WHAT THE TASK REQUIRES:
Reproduce the listing from its first line through the line containing "Action: [600, 309]", swapping "swatch" for "chip" and leaving everything else unchanged.

LISTED RECORDS:
• • •

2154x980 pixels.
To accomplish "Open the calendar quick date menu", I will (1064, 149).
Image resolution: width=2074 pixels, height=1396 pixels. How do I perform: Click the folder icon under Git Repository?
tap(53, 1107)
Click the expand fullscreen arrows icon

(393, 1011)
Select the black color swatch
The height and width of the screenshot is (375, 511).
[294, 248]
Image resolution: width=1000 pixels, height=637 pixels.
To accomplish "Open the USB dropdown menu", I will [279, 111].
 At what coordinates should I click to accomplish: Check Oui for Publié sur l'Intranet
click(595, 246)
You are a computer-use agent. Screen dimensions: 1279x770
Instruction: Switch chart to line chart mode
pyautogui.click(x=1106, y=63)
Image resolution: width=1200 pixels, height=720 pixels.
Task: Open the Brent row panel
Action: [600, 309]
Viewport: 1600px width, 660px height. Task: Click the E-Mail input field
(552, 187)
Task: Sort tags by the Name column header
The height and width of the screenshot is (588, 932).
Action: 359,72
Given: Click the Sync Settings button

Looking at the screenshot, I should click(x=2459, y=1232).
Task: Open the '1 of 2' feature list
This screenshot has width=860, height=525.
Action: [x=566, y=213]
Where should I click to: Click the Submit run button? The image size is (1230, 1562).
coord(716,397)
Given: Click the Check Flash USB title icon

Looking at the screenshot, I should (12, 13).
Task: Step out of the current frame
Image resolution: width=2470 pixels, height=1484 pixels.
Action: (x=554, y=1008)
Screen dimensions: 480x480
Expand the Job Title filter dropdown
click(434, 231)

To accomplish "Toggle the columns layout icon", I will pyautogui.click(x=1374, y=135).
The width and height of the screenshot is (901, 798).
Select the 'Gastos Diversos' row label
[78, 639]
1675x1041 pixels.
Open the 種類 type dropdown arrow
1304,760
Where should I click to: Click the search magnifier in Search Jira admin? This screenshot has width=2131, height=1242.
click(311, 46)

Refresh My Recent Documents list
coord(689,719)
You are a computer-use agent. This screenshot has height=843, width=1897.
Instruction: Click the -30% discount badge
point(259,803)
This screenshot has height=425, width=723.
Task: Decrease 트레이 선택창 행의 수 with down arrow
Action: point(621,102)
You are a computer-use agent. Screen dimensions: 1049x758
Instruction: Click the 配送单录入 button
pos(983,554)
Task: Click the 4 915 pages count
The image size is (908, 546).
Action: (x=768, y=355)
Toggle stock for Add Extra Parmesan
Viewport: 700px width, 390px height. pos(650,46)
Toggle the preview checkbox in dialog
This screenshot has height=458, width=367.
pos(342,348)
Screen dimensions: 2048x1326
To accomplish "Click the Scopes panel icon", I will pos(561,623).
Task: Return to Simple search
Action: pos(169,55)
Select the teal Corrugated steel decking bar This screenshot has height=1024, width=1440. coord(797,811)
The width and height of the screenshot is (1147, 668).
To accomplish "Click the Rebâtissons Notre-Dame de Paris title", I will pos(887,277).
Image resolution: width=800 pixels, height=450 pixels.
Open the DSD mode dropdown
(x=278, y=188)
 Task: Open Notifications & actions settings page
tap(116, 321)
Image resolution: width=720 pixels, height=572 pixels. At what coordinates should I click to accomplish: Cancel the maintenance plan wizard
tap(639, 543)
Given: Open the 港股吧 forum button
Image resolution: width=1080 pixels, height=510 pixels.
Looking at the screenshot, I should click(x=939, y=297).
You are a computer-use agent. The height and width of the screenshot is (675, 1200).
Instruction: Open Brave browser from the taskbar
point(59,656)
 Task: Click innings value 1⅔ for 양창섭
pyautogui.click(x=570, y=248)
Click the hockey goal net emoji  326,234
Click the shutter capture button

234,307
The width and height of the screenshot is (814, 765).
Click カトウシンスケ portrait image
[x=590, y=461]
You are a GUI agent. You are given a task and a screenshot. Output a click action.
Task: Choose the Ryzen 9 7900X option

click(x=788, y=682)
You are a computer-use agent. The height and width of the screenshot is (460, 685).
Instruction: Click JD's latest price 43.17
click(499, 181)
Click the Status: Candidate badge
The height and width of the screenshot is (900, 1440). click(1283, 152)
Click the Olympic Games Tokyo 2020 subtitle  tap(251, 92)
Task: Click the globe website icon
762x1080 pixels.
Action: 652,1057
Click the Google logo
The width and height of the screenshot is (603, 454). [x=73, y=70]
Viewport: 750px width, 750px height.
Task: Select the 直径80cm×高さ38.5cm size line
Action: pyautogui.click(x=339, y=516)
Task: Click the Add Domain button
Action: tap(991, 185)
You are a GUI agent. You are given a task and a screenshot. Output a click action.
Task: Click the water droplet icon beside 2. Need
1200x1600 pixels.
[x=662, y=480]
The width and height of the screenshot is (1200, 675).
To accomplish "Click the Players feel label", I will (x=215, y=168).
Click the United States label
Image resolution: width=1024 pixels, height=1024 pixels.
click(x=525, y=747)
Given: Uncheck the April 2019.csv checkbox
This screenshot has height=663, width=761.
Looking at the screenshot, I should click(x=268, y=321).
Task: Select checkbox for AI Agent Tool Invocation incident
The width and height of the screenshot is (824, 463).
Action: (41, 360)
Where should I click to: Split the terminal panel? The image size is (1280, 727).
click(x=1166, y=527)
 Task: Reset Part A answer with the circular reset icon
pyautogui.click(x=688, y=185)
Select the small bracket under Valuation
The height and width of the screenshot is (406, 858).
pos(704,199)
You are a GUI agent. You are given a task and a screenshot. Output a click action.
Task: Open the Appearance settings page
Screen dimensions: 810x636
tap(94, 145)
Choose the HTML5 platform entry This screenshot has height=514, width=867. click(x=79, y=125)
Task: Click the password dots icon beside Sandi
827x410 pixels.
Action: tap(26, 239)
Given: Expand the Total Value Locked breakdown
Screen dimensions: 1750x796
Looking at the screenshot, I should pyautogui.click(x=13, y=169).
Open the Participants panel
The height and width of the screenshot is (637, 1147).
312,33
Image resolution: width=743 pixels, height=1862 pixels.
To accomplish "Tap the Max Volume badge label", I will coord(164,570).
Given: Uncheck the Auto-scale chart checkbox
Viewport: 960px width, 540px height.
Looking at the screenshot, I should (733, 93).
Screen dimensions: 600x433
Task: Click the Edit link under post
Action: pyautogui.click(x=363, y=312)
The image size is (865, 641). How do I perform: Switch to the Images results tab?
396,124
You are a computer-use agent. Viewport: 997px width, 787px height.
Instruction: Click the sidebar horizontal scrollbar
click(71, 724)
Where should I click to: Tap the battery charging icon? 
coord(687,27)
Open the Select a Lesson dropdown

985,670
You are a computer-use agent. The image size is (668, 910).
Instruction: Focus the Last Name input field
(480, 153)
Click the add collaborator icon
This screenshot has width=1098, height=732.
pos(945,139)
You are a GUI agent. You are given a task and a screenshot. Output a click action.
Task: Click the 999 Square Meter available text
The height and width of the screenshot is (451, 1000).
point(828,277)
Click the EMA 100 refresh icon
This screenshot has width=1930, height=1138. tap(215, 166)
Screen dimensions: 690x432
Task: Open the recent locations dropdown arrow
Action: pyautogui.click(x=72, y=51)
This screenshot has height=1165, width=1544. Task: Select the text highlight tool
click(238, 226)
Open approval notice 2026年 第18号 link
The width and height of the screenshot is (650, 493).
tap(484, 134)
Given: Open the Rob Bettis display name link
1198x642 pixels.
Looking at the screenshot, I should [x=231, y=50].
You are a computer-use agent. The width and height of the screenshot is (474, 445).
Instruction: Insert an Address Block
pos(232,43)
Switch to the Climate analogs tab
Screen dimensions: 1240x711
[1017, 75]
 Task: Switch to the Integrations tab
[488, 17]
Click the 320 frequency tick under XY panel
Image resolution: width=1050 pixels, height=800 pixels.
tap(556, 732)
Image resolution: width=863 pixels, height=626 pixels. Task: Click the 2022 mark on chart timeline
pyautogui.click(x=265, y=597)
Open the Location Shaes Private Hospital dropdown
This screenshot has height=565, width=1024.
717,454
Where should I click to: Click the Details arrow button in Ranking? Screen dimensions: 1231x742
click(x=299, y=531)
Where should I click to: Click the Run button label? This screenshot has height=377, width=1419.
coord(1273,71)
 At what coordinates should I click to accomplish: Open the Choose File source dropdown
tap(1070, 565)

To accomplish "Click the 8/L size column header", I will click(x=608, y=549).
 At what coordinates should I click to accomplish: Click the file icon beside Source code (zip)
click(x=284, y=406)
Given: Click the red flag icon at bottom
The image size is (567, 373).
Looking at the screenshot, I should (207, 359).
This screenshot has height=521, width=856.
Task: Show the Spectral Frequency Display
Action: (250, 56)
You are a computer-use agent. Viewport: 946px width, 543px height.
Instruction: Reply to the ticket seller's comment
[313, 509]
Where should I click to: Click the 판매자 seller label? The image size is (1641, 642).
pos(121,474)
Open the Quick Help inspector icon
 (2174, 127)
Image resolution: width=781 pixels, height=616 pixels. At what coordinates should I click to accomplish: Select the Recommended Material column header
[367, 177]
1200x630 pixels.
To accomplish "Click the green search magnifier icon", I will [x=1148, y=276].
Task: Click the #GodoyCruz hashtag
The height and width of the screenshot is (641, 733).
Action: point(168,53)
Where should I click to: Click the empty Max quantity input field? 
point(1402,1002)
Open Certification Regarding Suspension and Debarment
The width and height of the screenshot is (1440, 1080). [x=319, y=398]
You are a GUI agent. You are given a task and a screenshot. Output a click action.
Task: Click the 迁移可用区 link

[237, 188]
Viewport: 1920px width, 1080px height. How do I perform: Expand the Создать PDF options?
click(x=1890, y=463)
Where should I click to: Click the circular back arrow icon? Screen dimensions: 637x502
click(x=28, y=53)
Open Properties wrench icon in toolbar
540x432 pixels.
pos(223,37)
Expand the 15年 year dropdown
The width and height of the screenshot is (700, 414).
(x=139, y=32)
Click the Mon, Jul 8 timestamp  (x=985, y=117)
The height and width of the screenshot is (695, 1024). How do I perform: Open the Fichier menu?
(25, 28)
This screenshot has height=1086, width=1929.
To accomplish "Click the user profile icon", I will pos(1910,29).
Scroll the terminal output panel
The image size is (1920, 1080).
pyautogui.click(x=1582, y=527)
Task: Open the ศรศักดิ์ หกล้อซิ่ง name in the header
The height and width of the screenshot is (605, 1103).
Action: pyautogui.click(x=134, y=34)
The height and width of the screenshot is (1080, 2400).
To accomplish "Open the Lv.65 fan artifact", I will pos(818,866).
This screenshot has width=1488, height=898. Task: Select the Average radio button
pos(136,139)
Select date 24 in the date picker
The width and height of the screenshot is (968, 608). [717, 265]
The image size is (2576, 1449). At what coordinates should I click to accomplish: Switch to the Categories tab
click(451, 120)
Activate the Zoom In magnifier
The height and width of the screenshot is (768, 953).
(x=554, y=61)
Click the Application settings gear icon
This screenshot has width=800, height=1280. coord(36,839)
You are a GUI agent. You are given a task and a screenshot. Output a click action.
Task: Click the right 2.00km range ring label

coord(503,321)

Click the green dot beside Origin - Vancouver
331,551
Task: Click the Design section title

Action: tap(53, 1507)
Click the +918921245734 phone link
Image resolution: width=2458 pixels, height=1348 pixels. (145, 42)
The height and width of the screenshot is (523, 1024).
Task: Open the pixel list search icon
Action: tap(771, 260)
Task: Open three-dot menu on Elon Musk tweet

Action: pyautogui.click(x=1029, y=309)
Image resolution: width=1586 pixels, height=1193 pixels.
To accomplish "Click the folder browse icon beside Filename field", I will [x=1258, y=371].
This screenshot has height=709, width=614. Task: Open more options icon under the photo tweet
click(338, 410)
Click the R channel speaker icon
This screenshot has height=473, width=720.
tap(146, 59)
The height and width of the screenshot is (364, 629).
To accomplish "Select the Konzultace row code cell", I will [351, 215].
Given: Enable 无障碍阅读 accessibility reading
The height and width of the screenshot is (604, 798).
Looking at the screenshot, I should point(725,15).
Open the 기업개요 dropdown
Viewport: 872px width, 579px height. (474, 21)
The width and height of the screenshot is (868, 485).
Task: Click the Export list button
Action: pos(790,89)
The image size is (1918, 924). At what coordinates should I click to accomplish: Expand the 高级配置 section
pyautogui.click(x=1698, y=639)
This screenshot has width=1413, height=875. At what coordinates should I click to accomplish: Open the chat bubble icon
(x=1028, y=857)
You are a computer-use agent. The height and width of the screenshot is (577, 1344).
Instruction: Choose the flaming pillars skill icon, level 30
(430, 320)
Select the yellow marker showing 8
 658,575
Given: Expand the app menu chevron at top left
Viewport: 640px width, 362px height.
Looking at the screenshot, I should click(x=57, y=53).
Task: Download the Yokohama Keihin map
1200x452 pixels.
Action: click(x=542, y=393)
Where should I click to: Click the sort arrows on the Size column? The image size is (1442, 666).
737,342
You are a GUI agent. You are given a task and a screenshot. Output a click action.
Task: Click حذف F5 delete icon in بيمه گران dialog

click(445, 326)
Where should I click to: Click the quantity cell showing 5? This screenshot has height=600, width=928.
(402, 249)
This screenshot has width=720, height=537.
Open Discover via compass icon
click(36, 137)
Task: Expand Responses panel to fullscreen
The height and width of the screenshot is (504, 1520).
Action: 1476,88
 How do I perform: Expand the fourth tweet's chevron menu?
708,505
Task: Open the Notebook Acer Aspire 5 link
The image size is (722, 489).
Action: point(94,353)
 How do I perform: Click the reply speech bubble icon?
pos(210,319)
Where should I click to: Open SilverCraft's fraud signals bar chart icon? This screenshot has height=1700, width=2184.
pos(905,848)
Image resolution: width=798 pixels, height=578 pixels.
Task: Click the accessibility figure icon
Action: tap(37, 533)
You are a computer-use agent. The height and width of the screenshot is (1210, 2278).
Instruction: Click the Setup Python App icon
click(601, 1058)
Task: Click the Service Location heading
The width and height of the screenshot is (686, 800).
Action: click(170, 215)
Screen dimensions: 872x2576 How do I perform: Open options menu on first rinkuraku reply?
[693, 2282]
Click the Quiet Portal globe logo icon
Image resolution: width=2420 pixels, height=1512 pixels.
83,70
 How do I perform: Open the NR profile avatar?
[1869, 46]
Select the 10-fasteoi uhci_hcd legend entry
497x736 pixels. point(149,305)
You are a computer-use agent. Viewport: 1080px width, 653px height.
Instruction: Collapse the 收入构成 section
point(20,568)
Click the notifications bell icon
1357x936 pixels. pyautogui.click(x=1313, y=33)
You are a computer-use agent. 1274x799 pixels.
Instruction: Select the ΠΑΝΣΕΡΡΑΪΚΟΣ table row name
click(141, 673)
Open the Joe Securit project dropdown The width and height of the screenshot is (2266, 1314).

• • •

TASK ANSWER:
2154x980 pixels.
To accomplish "Open the calendar quick date menu", I will (1064, 149).
Image resolution: width=2074 pixels, height=1396 pixels. How do I perform: Click the folder icon under Git Repository?
tap(53, 1107)
Click the expand fullscreen arrows icon

(393, 1011)
Select the black color chip
The height and width of the screenshot is (375, 511).
[294, 248]
Image resolution: width=1000 pixels, height=637 pixels.
To accomplish "Open the USB dropdown menu", I will [279, 111].
 At what coordinates should I click to accomplish: Check Oui for Publié sur l'Intranet
click(595, 246)
You are a computer-use agent. Screen dimensions: 1279x770
Instruction: Switch chart to line chart mode
pyautogui.click(x=1106, y=63)
Image resolution: width=1200 pixels, height=720 pixels.
Task: Open the Brent row panel
Action: [600, 309]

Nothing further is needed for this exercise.